Malta is popularly known as a “blockchain island” as the small island nation markets itself as an attractive destination for crypto investors and businesses. The country does not impose capital gains on long-held cryptocurrencies. In contrast, crypto investors cannot enjoy the same benefits, as those who trade crypto are taxed similarly to stocks that trade.
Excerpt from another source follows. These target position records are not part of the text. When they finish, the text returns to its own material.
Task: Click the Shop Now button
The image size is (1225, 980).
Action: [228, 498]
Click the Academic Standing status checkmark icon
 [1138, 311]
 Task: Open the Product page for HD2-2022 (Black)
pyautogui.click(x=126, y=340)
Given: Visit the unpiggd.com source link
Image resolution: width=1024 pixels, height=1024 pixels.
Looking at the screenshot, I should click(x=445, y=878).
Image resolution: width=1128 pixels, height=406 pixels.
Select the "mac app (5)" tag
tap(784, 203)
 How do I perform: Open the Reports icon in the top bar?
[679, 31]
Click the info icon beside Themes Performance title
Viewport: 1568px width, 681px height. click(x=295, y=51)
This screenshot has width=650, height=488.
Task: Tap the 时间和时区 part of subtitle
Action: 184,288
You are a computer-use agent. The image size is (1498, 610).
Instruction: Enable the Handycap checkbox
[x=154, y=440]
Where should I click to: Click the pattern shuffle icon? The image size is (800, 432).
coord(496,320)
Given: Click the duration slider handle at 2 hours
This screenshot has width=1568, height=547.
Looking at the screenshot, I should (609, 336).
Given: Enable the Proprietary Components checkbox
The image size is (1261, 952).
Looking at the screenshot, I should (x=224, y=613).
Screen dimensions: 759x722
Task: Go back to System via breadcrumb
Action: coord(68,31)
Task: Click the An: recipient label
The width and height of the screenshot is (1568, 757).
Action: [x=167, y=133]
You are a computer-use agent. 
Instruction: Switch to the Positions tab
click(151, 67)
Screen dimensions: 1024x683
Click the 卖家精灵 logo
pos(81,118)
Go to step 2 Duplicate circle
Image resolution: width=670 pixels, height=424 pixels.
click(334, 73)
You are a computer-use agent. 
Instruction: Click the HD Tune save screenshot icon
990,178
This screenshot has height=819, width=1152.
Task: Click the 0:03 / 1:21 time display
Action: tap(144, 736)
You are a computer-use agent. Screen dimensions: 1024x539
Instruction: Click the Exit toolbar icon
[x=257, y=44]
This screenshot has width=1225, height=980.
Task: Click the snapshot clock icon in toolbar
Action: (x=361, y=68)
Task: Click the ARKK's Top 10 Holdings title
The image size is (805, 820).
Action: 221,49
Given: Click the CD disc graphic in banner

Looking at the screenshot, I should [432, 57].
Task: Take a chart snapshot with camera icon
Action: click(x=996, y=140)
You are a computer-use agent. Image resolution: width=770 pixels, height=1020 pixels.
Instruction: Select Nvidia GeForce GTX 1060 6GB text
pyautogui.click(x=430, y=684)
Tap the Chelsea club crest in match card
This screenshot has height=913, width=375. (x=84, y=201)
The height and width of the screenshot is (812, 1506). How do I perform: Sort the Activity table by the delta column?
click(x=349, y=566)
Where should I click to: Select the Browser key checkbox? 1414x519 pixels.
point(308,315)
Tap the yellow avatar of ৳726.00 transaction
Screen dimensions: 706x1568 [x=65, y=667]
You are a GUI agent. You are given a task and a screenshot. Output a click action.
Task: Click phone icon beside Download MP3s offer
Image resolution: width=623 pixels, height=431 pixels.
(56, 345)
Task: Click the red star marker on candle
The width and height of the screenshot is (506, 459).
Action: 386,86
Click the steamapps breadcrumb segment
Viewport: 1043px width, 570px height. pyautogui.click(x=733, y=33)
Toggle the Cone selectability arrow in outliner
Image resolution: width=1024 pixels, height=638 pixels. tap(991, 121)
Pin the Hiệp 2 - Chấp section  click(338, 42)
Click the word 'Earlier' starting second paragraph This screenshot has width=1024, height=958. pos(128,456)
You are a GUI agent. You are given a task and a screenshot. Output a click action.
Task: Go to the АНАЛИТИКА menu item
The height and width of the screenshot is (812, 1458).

Crypto trading attracts a 35 percent tax rate, although it can be reduced to under 5 percent with configuration options.

Belarus

With a crypto-friendly law enacted in 2018 to legalize crypto activities and waive related taxes for five years until 2023, Belarus has made a serious proposition to position itself as an attractive alternative for crypto industry startups and investors. Given its commitment to supporting the growing digital finance industry, it’s no surprise that the country ranks in the world’s top 20 when it comes to crypto trading.

Slovenia

Slovenia has a slick but potentially relaxed tax regime. The country does not tax trading in cryptocurrencies other than what is considered “permanent business activity”. However, the biggest drawback is that there is no clear framework for defining a “permanent business activity”. Cryptocurrency investors may not know if they can be completely exempted from paying taxes, but if they are, they can enjoy a 0 percent tax rate on their crypto trades.

Portugal

Portugal is one of the favorite countries of crypto investors. The European country ruled in 2018 that crypto investors are exempt from the income tax levied at a rate of 28 percent. This exemption only applies to individuals, as businesses that accept crypto payments are still liable to pay income taxes.

Singapore

Many businesses and individuals move to Singapore because they are impressed by its highly developed financial system and favorable tax legislation and rates. Since Singapore has never imposed this type of tax, individuals and businesses holding crypto assets as a long-term investment are not required to pay capital gains tax. However, companies that focus on crypto trading or accept digital assets as a form of payment are liable to pay income tax. In 2020, the Singapore tax authority published a brief crypto tax guide explaining that short-term business gains are taxable.

Hong Kong

Hong Kong is a special administrative region (SAR) rather than a country, but it is a leading financial center with friendly crypto taxation laws that ensure it earns a spot on this list. Digital assets purchased and held as long-term investments in Hong Kong are not subject to any tax, just like Singapore, there is no capital gains tax in Hong Kong. However, registered business entities or individuals trading cryptoassets as a “normal course of business” (17 percent tax ceiling) will be charged income tax on profits.

Malaysia

Authorities in Malaysia do not consider digital currencies as legal tender or assets. As a result, cryptocurrency transactions are not taxed and digital assets are exempt from capital gains tax. This law only applies to individuals. Cryptocurrency-focused businesses must comply with Malaysian income tax rules.